Dasjenige, was schon im April stattfinden bzw. präsentiert werden kann, ist dennoch vielfältig. Im hier zu annoncierenden Zeitraum geht es noch recht bedächtig los: Als programmatischer Startpunkt fungiert eine der berüchtigtsten Konzept-Musiken der Geschichte, die in quasi performativer Dauerschleife mit pandemischen Befindlichkeiten aufgeladen wird. In 433X22 werden ab dem 11. April täglich um 10:00 morgens wechselnde Akteur*innen im Festspielhaus HELLERAU John Cages 4’33’’ realisieren. Nicht das erste Mal in letzter Zeit …
Ein Schwerpunktthema des Festivals ist 2021 die Musik der ehemaligen DDR: Einleitend gibt es im Rahmen der hauseigenen Reihe Podcast from Hell den vom Dresdner Musikwissenschaftler Jakob Auenmüller unter dem Motto „Das Andere in der Musik?“ moderierten Podcast über die Problematik der Aufarbeitung ostdeutscher Kunst und Musik. Um 22 Uhr dann die Invitation to Dissapear, eine filmisch-installative Dystopie des Schweizer Künstlers Julian Charrière mit Elektro-Klängen von INLAND aka Ed Davenport, die auf südamerikanischen Palmöl-Plantagen an die Zerstörung natürlicher Ressourcen erinnern wird. Am 12.4. geht es dann ökologisch problemrelevant weiter mit der Klimawerkstatt Theater (9:00). Dort werden nicht zuletzt betriebsökologische Produktionsbedingungen kultureller Institutionen Thema sein (Infos, Programm und Anmeldung unter www.klimawerkstatt-theater.de).
Auf unüberhörbar #48 geht es dann auch musikalisch in die Vollen mit Ankündigungen zu leibhaftigen Konzerten von Ensemble Modern, Carsten Nicolai, Ensemble unitedberlin und Auditiv Vokal mit Paul Heinz Dittrich! Dranbleiben!
[Dirk Wieschollek]
Bis auf weiteres verfügbar
Alexander Dargomyzhsky: Esmeralda / Louise Bertin: La Esmeralda
Video on demand via Opera on video (Dargomyzhsky), Audio on demand via YouTube (Bertin), Teil 1 und Teil 2
Durch Selbstunterdrückung überhitzte Sexualität in repressiven kirchlichen Strukturen ist spätestens seit der Aufklärung ein wichtiges Motiv der Kulturgeschichte von christlich geprägten Gesellschaften. Der Archidiakon in Victor Hugos 1831 erschienenem historischen Roman „Notre-Dame de Paris. 1482 (Der Glöckner von Notre-Dame)“ wurde eine der bekanntesten literarischen Figuren im Konflikt zwischen einem dogmatischen Gelübde und seinem nur allzu menschlichen Begehren.

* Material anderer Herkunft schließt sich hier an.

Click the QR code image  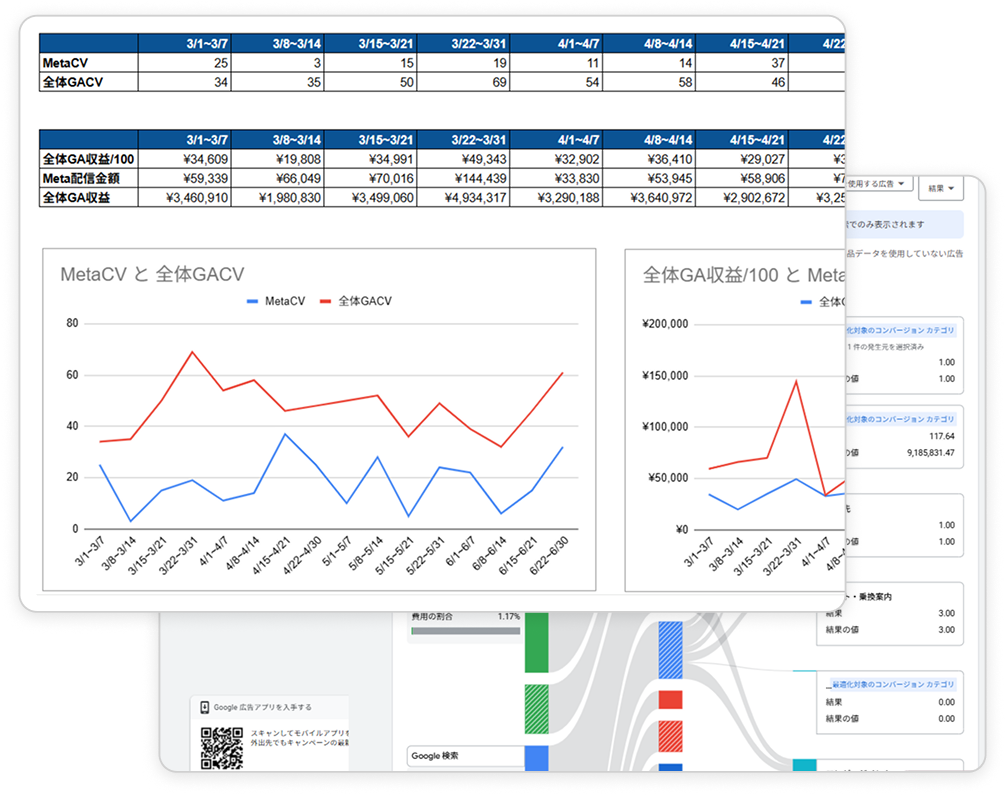pos(221,747)
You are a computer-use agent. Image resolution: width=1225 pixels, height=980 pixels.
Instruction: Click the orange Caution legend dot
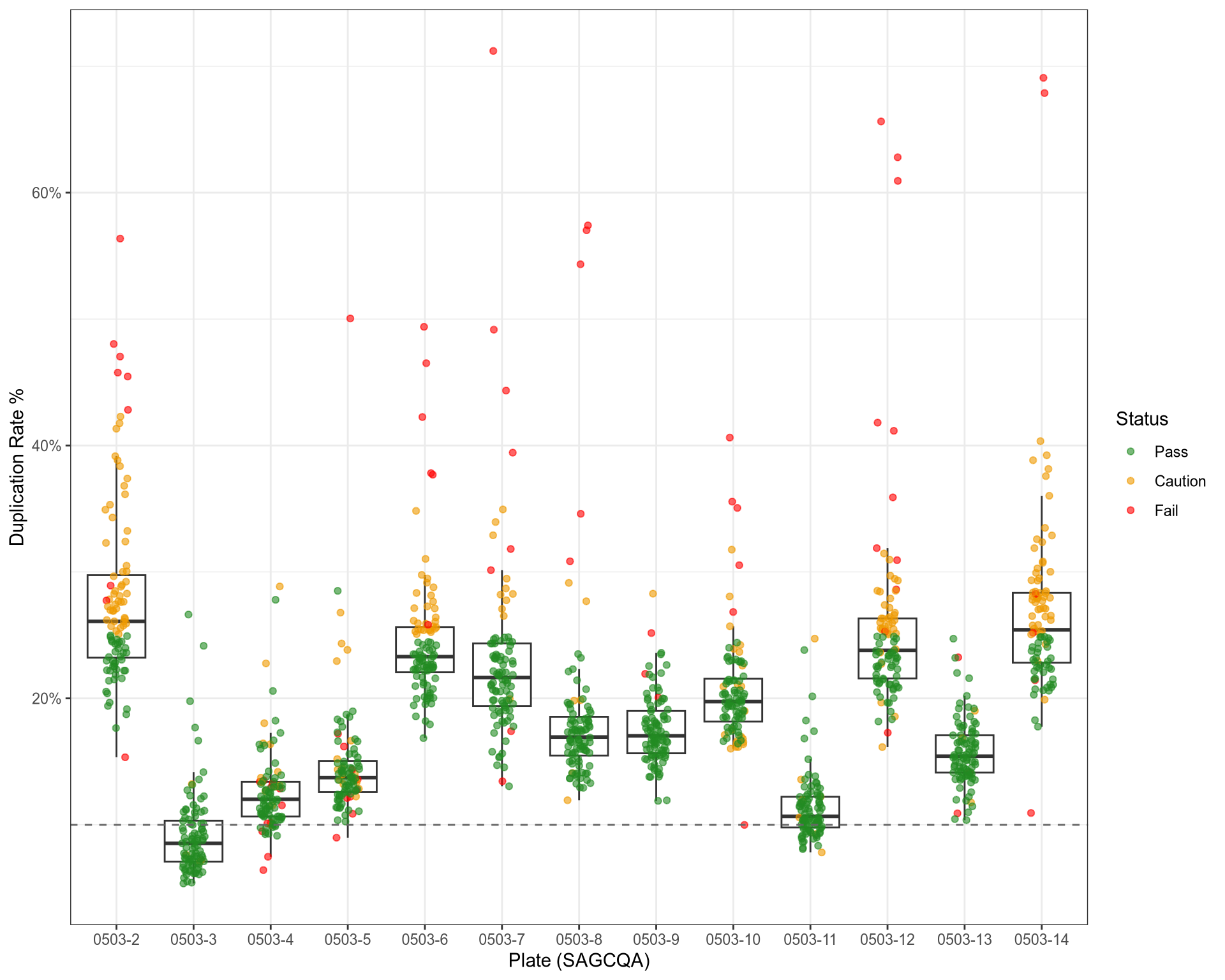pyautogui.click(x=1131, y=481)
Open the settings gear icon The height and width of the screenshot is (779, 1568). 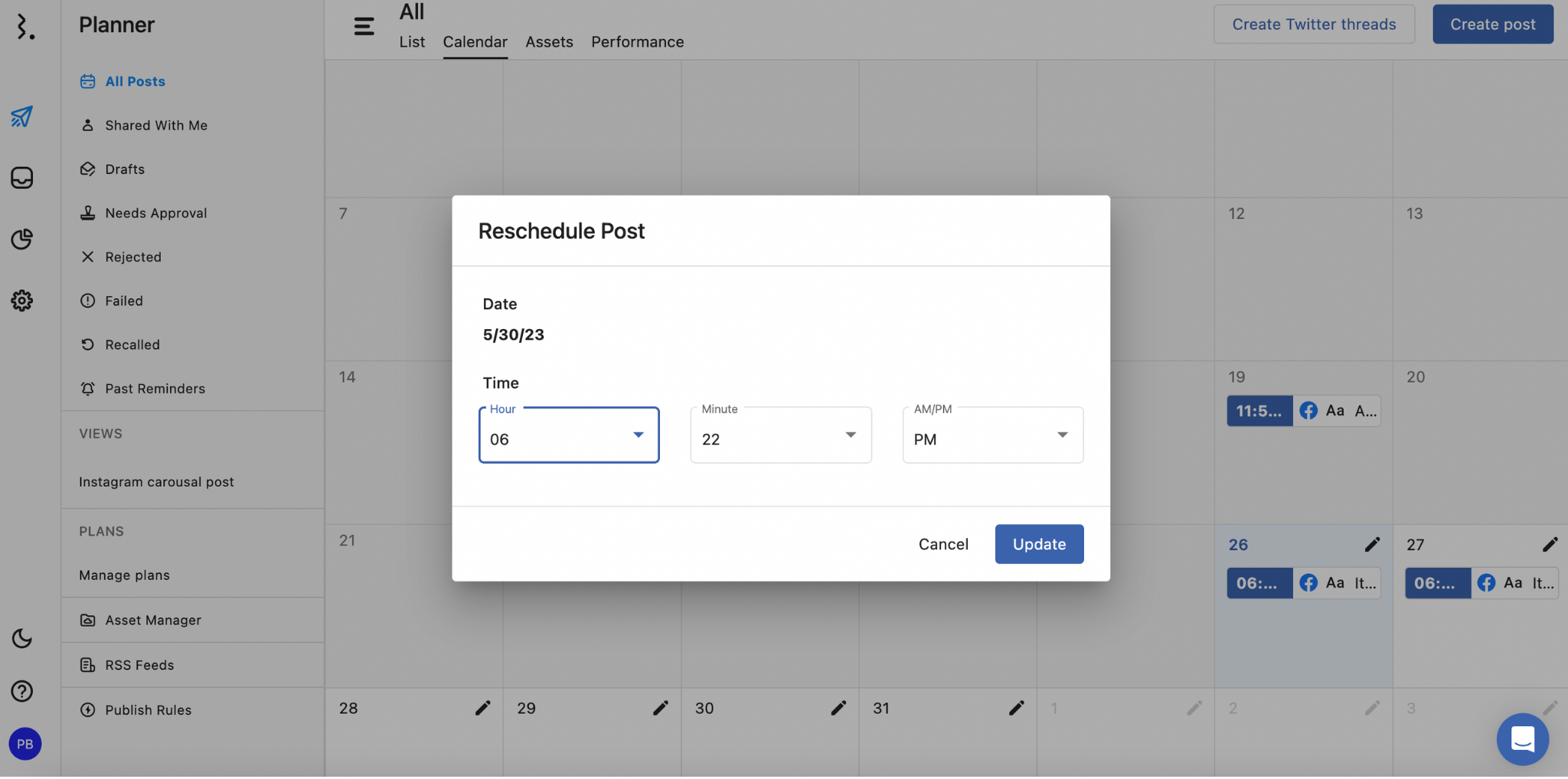21,301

Dank digitaler Kanäle ist der Vergleich zweier bedeutender, aber weithin unbekannter Veroperungen des Romans möglich. 2019 brachte die Staatliche Petersburger Kammeroper die ca. 1839 entstandene, allerdings erst 1847 in Moskau uraufgeführte Oper von Alexander Dargomyzhsky in einer historisierenden Inszenierung heraus. Dargomyzhskys Bemühen um eine expressive, melodisch durchsetzte Deklamation ist schon in diesem Frühwerk hörbar. Spannend gerät der Vergleich mit Louise Bertins Grande Opéra, die 1836 im Pariser Théâtre de l'Académie Royale de Musique mit prominenter Besetzung (Cornélie Falcon in der Titelpartie) zur Uraufführung gelangte. Victor Hugo schrieb der französischen Komponistin das Libretto, Franz Liszt fertigte den Klavierauszug an. Auch angesichts der Beliebtheit des Stoffes bleibt unverständlich, dass Bertins Oper fast 15 Jahre nach der Einspielung unter Lawrence Foster aus Montpellier noch immer nicht an einem Opernhaus im deutschsprachigen Raum herauskam.